» PROBLEM DESCRIPTION:
Repeat the lines from the line with "You are a GUI" to the line with "housse coussin canapé (138, 1605)" in the listing below, keeping both end lines and adding nothing.

» ENTRIES SHOWN:
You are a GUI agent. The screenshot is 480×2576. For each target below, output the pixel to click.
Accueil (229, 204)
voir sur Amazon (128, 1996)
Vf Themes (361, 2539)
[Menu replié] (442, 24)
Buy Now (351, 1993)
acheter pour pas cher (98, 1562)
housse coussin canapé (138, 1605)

==

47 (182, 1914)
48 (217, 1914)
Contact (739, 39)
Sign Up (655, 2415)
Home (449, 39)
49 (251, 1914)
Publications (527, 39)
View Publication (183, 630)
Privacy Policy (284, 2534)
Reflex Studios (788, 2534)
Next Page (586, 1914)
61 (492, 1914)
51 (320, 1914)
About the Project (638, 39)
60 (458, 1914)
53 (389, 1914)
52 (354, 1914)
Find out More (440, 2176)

==

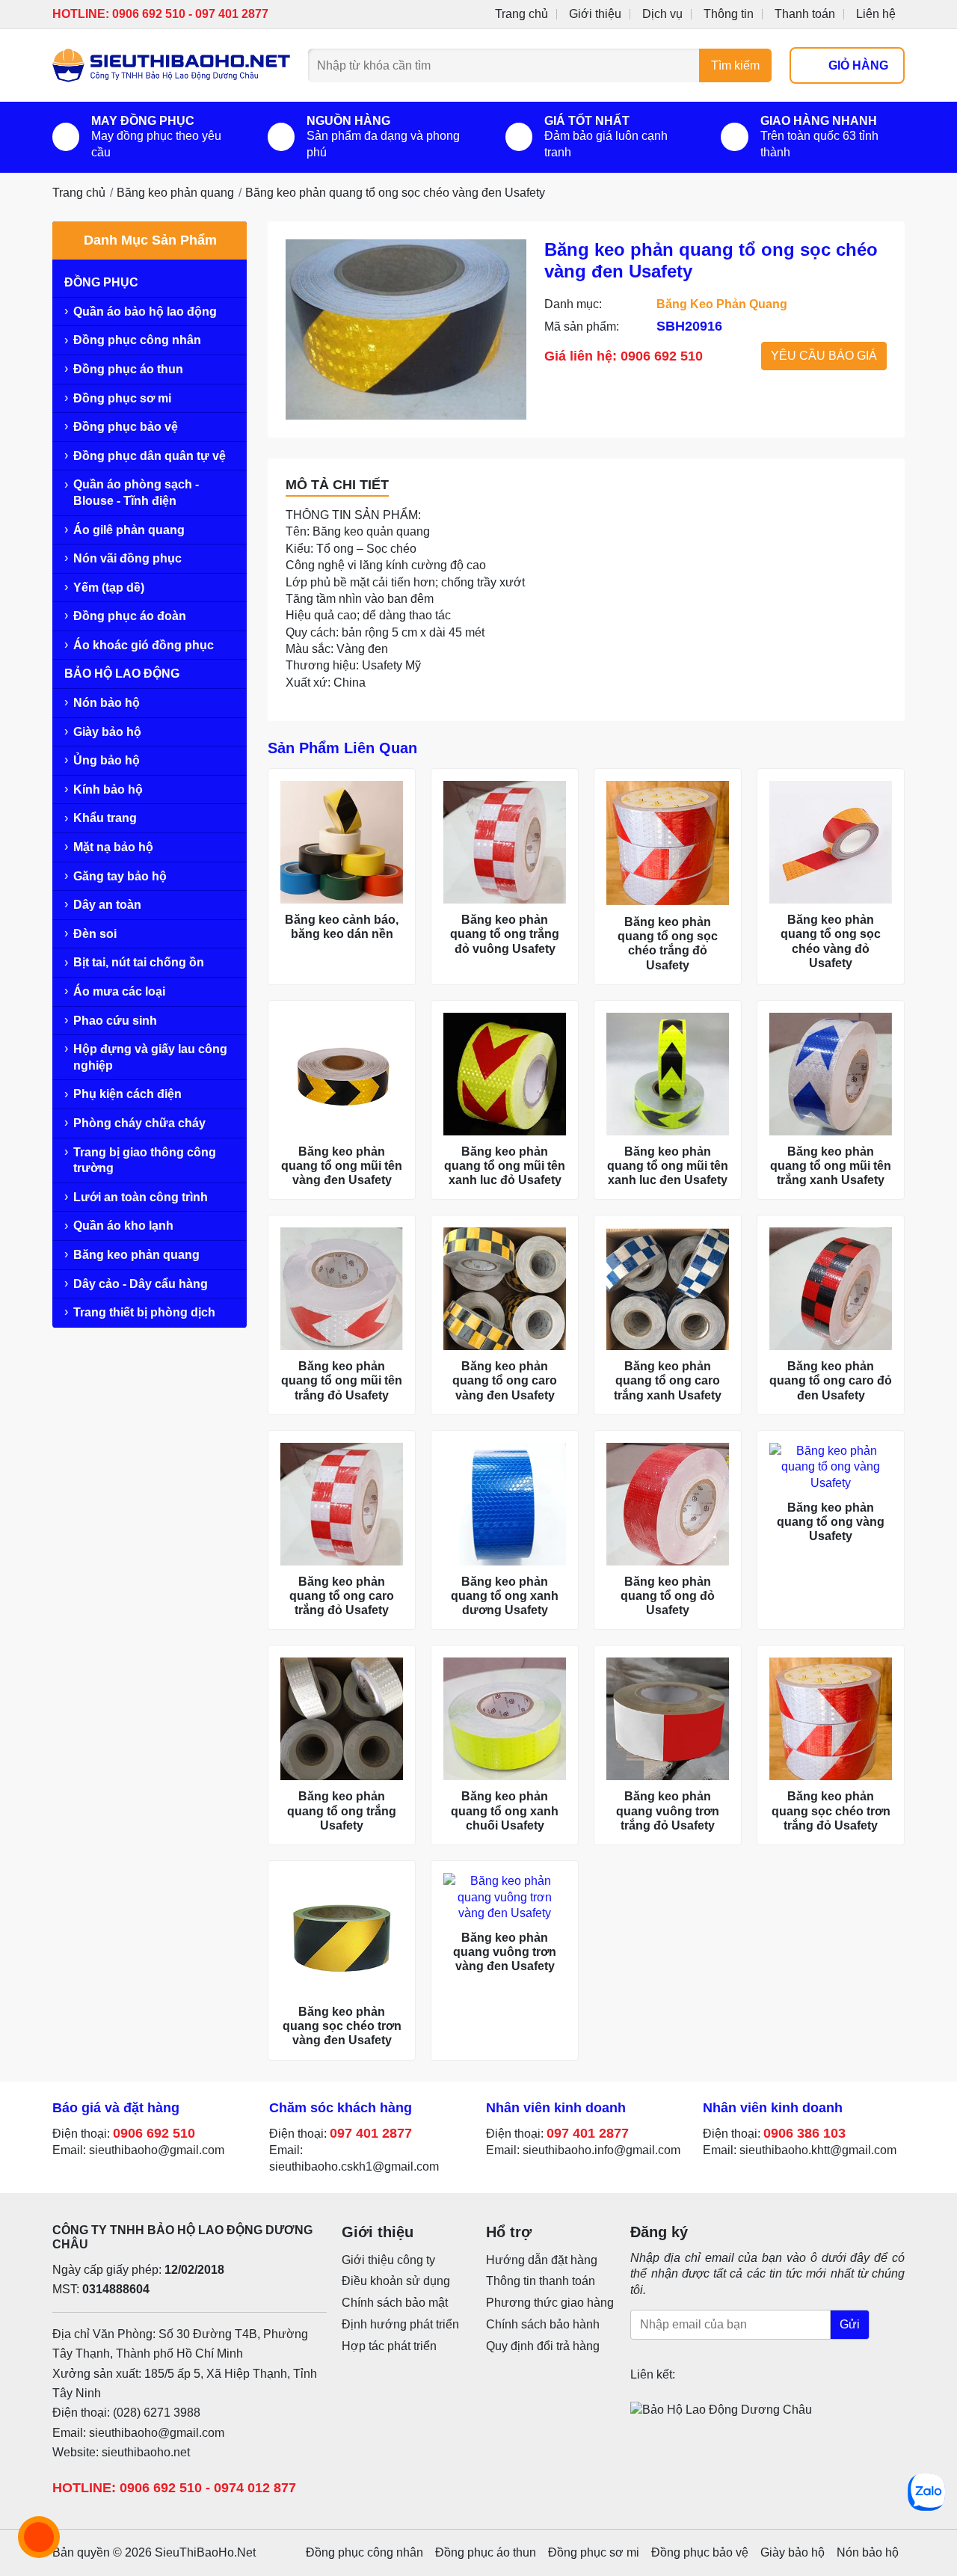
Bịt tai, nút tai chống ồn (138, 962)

» EXERCISE ANSWER:
You are a GUI agent. The screenshot is 480×2576. For each target below, output the pixel to click.
Accueil (229, 204)
voir sur Amazon (128, 1996)
Vf Themes (361, 2539)
[Menu replié] (442, 24)
Buy Now (351, 1993)
acheter pour pas cher (98, 1562)
housse coussin canapé (138, 1605)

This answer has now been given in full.